Of the case main body 52 (first housing) and the left and right case end plates 51 (second housing), the case end plate 51 is a housing on the side where the self-tap screw 55X is inserted. A portion having a diameter smaller than the outer diameter d0 of the self-tapping screw 55X (corresponding to the lower hole portion 51S) is formed in only a part of the screw insertion portions 51A and 51C. As a result, the self-tapping screw 55X can be screwed into the case end plate 51 to ensure electrical connection. In addition, the coating film removed when the self-tapping screw 55X is screwed can be easily released from the lower hole portion 51S, and electrical connection can be easily ensured.
In this embodiment, the lower hole portion 51S is provided in only a part of the screw insertion portion 51A. However, the lower hole portion 51S may be provided in at least a part of the screw insertion portion 51A.

(Measures against glare of light source unit 31)
Next, the light source unit 31 will be described.
FIG. 6 is a side sectional view showing the light source unit 31 together with the peripheral configuration.
The light source unit 31 includes a unit substrate 42 on which the LEDs 41 are mounted at the same height with a space left and right, a reflecting mirror 43 that reflects the light of the LED 41, a plate substrate on which the unit substrate 42 and the reflecting mirror 43 are fixed.
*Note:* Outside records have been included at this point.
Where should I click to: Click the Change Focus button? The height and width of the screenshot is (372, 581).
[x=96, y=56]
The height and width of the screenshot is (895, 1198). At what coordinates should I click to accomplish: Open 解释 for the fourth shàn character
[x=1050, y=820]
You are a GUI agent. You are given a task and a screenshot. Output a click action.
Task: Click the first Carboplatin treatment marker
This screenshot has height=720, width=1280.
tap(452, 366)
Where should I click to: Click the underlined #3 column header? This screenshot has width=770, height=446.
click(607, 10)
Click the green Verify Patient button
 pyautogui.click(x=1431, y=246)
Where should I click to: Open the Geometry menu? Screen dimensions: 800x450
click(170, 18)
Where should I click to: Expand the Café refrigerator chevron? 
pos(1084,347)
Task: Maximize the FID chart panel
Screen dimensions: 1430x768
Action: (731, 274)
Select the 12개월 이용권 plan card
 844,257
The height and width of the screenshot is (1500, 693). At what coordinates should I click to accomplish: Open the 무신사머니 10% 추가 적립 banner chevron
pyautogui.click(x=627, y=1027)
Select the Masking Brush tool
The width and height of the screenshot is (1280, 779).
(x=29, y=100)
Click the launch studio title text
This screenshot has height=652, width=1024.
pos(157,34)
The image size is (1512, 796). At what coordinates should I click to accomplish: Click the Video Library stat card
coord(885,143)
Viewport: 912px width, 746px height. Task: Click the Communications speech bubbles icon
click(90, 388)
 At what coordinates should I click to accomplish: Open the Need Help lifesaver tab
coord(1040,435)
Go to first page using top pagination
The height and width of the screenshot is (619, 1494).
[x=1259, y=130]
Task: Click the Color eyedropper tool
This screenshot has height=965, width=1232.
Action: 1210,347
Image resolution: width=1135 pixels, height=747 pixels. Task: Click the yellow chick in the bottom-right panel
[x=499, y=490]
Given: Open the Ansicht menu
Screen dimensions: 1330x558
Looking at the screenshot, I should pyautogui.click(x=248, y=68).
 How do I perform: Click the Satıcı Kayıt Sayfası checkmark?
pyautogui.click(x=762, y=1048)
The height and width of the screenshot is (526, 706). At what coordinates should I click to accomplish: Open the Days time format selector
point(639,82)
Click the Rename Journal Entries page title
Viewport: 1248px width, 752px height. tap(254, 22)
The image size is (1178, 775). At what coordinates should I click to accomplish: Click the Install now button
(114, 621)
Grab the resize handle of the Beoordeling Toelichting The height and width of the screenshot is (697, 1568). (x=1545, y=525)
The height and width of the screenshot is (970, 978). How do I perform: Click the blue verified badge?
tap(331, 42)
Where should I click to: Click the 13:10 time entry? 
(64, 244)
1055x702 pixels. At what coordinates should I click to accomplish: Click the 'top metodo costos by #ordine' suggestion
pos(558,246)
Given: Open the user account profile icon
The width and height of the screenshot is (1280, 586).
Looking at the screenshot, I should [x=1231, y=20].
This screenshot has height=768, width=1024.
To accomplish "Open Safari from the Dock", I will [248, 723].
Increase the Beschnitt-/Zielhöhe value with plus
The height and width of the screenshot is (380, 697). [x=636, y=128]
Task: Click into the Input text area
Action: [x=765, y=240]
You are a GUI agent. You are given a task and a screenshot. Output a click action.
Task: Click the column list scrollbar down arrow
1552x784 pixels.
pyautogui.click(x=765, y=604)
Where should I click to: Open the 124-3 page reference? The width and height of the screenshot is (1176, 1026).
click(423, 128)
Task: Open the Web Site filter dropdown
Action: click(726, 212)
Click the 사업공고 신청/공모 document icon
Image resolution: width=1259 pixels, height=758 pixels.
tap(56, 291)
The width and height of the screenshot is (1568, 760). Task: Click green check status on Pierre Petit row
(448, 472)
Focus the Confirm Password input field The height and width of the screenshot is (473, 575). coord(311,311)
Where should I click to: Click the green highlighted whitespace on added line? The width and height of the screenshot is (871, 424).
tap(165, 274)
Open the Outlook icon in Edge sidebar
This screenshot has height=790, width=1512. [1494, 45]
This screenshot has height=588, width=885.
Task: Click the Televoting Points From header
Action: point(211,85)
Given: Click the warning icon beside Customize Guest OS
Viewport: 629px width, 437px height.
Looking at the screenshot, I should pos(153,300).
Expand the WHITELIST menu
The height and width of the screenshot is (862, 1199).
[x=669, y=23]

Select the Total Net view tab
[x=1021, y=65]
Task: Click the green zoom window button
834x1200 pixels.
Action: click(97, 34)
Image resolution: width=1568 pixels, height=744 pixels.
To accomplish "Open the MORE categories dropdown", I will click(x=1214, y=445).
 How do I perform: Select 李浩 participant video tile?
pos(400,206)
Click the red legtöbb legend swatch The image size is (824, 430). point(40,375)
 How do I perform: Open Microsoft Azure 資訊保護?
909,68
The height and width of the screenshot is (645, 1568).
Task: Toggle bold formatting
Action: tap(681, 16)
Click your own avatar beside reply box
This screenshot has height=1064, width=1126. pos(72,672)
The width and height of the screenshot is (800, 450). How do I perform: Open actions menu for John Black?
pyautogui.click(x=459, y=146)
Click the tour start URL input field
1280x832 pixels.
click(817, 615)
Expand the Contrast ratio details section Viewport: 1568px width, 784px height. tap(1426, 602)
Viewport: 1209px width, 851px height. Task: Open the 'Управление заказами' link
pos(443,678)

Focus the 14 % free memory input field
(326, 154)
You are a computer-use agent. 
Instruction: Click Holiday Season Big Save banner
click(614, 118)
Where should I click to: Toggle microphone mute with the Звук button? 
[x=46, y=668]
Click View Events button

The base plate 45 is provided. In FIG. 6, the symbol LH indicates a horizontal plane passing through the LED 41, and the symbol LL indicates the optical axis of the LED 41. 6 is the front side (the road 100 side), and the left side in FIG. 6 is the wall 101 side shown in FIG.

FIG. 7 is a perspective view of the reflecting mirror 43. The reflecting mirror 43 is a light distribution component that distributes the light of the LED 41 so as to illuminate the entire road surface 102 of the road 100. The reflecting mirror 43 is configured by integrally including an upper reflecting mirror 46 disposed above the LED 41 and a lower reflecting mirror 47 disposed below the LED 41. The light of the LED 41 is caused to pass through the lower surface of the upper reflecting mirror 46 (hereinafter referred to as “upper reflecting surface 46S”) and the upper surface of the lower reflecting mirror 43B (hereinafter referred to as “lower reflecting surface 47S”). Reflected toward 100 road surfaces 102.
The light distribution in the road width direction M shown in FIG. 1 is controlled by the upper and lower reflecting surfaces 46S and 47S. Further, the upper reflecting mirror 46 and the lower reflecting mirror 47 are formed in a shape in which a cross section is extruded, that is, in a shape extending in the width direction (corresponding to the road longitudinal direction J shown in FIG. 2) in the same cross section. J can be widely irradiated with light. The road longitudinal direction J includes the traveling direction and the backward direction of the vehicle.

The reflecting mirror 43 integrally includes a pair of left and right side plates 48 that bridge between both edges of the upper reflecting mirror 46 and the lower reflecting mirror 47, and the inner surface of the side plate 48 is formed on the reflecting surface 48S. Has been. Compared with the case where the left and right side plates 48 are provided, compared to the case where the side plates 48 are not provided, the light emitted from the lighting device 10 toward the road 100 can be increased, and the efficiency of taking out the light device can be increased.
The reflecting surfaces 46S, 47S, and 48S of the reflecting mirror 43 are aluminum-deposited surfaces. Thereby, it can be set as the reflective surface which suppressed the diffuse reflection component, and it becomes easy to suppress the increase in upward light flux. Each of the reflection surfaces 46S, 47S, and 48S is not limited to a surface on which aluminum is vapor-deposited, and may be a reflection surface that mainly includes a regular reflection component and has a small diffusion component.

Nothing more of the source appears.